Generalized logarithmic modification of Barrow–Tsallis entropy can alleviate the Hubble tension

This study investigates the generalized Barrow–Tsallis entropy, characterized by the quantum-gravitational deformation parameter $\Delta$, the Tsallis nonextensivity parameter $q$, and the logarithmic correction parameter $\alpha$, as a framework for addressing the Hubble tension within a modified cosmological model. By incorporating the Barrow entropy, $S\propto A^{\Delta }$, and Tsallis entropy, $S_q=\frac{A}{4G}+\tilde{\alpha }{ln}_q\frac{A}{4G}+\tilde{\beta }$, we derive modified Friedmann equations in a Friedmann–Robertson–Walker (FRW) universe, introducing an effective dark energy component. The model is constrained using a comprehensive combination of observational datasets, including Planck 2018 Cosmic Microwave Background (CMB) data, Baryon Acoustic Oscillations (BAO), Cosmic Chronometers (CC), Pantheon Supernovae, and Planck lensing data.
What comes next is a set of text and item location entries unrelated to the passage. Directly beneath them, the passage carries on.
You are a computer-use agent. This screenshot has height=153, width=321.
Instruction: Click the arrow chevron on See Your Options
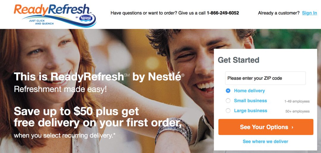click(292, 127)
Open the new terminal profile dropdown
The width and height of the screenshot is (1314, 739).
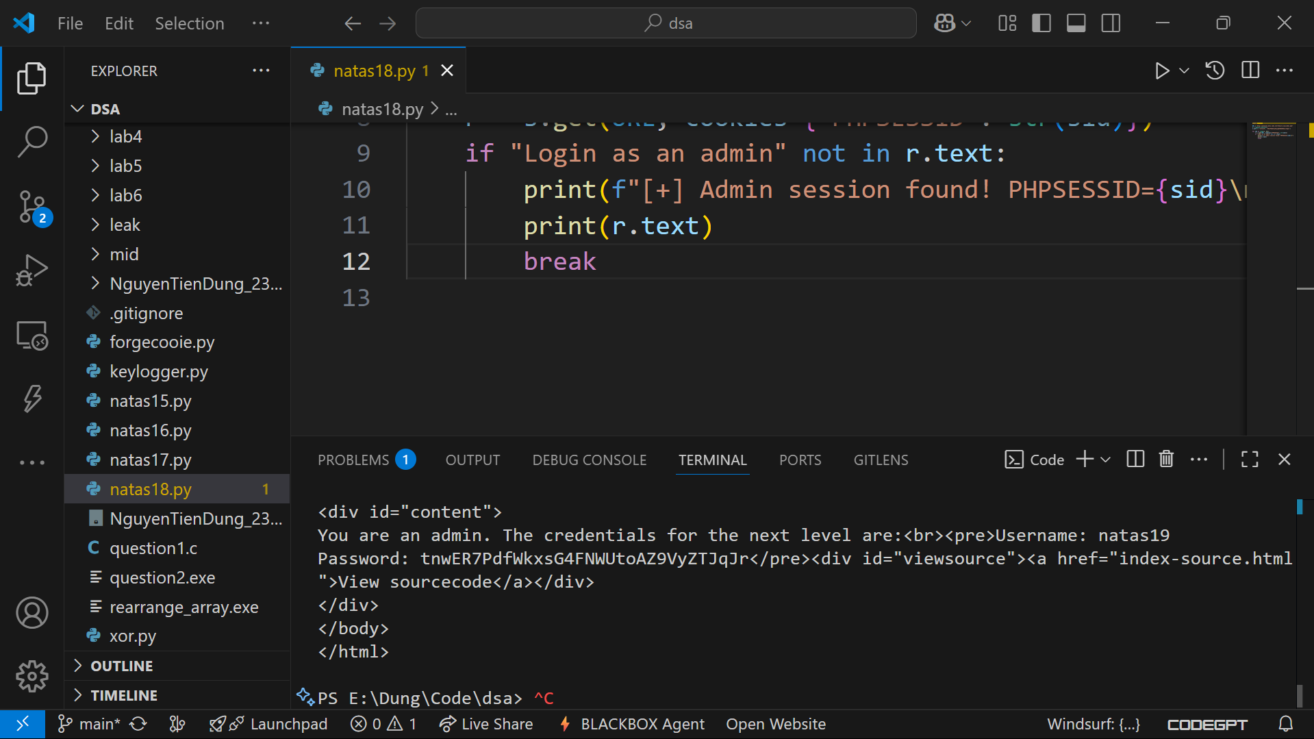[1106, 460]
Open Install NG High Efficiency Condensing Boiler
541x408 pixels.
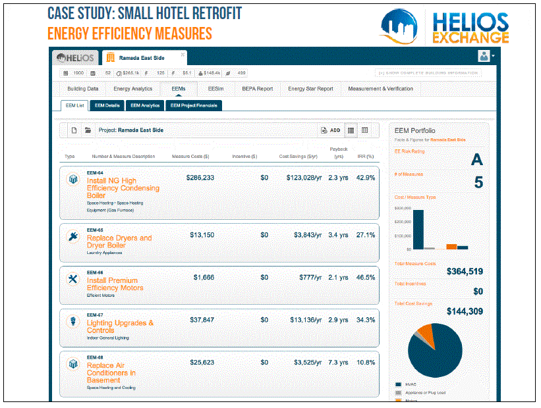click(123, 188)
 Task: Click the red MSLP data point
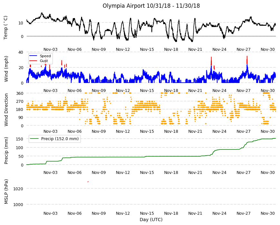[88, 182]
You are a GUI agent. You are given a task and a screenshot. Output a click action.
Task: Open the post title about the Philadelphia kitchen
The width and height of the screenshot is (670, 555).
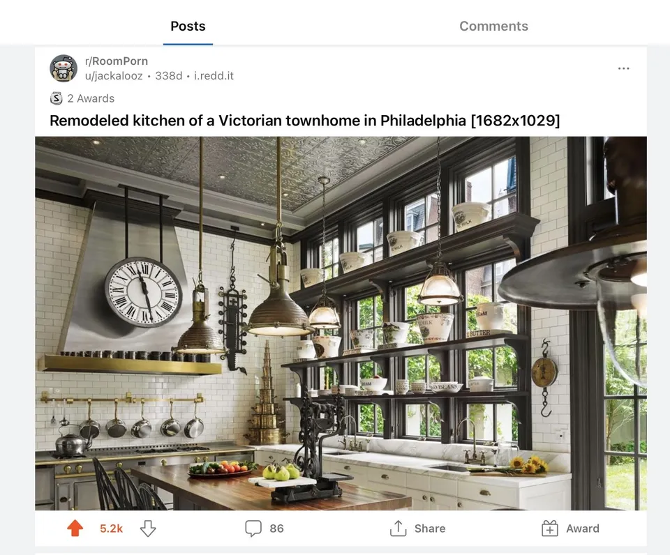point(305,121)
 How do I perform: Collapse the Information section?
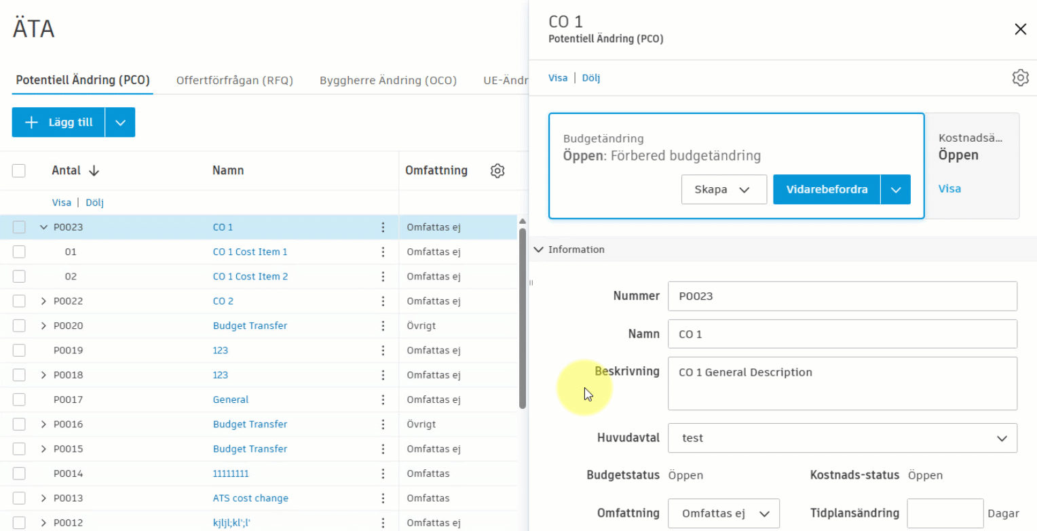pyautogui.click(x=538, y=250)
Our analysis reveals that the inclusion of these datasets significantly mitigates the Hubble tension, achieving a $1.21\sigma$ agreement with Planck 2018 and $0.98\sigma$ with the R22 local measurement. The parameter $\alpha$ indicates subtle deviations from classical entropy, while $\Delta$ is tightly constrained to $\Delta <0.002$, suggesting minimal quantum-gravitational corrections on cosmological scales. Furthermore, the Tsallis parameter $q$ stabilizes at $q\approx 0.41$, demonstrating the robustness of the model in fitting observational data. This work demonstrates that the generalized entropy framework serves as a compelling alternative to the standard $\Lambda$CDM model, offering competitive performance in reconciling the Hubble tension and explaining late-time cosmic acceleration.